■ Required task
Please convert the items below into a numbered list with one entry per line, skipping blank lines and leaving the pictures out.

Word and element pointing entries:
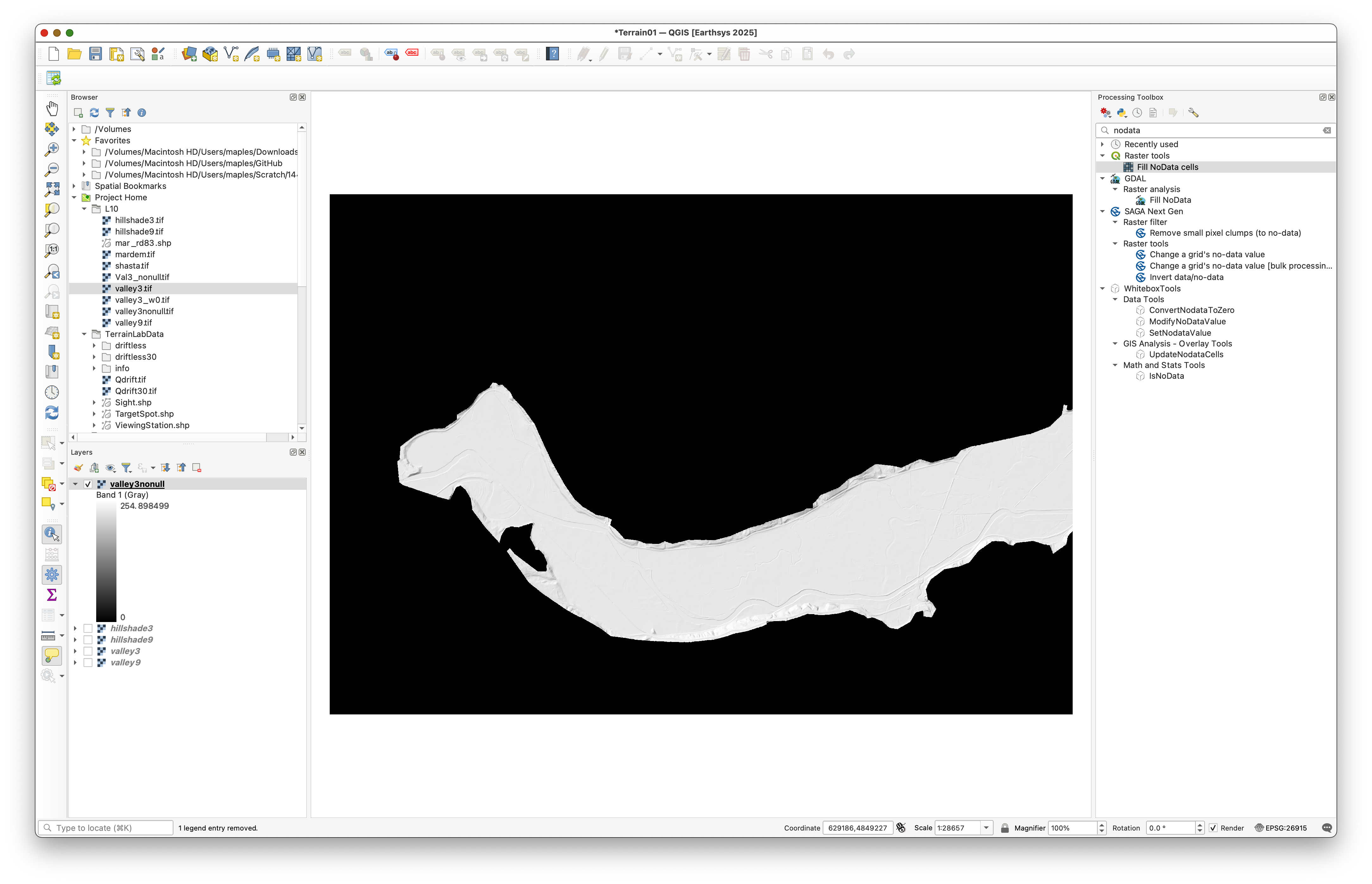
Task: Select the Pan Map hand tool
Action: (52, 108)
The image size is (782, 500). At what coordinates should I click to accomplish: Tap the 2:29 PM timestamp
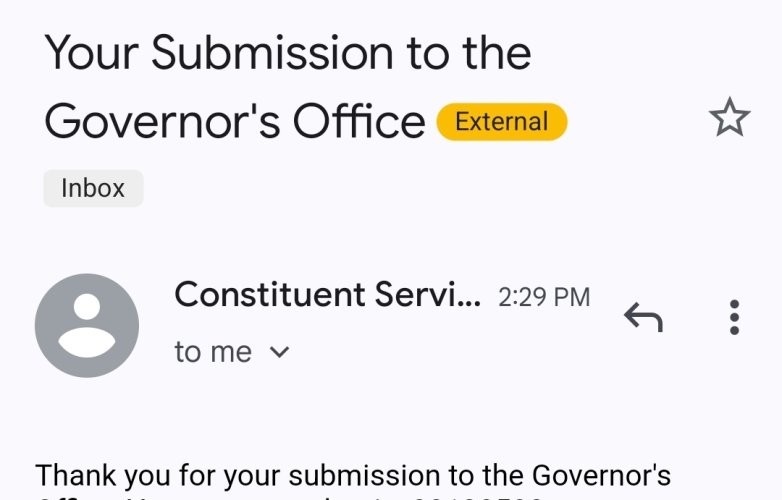(x=544, y=297)

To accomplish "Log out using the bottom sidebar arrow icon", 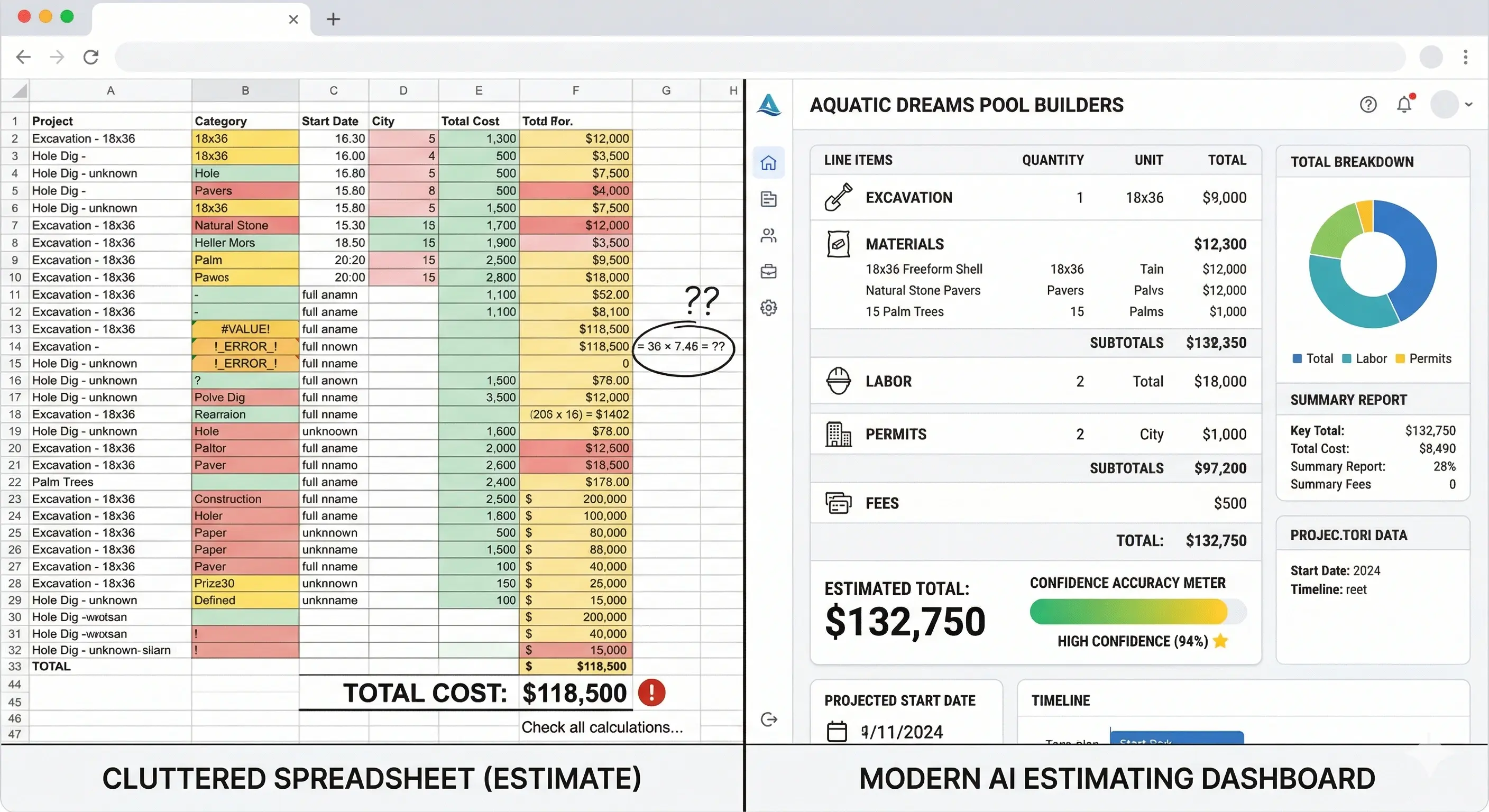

■ Solution
1. Task: Select the Pan Map hand tool
2. Action: (52, 108)
3. The image size is (782, 500). At what coordinates should I click to accomplish: Tap the 2:29 PM timestamp
4. (x=544, y=297)
5. To accomplish "Log out using the bottom sidebar arrow icon", 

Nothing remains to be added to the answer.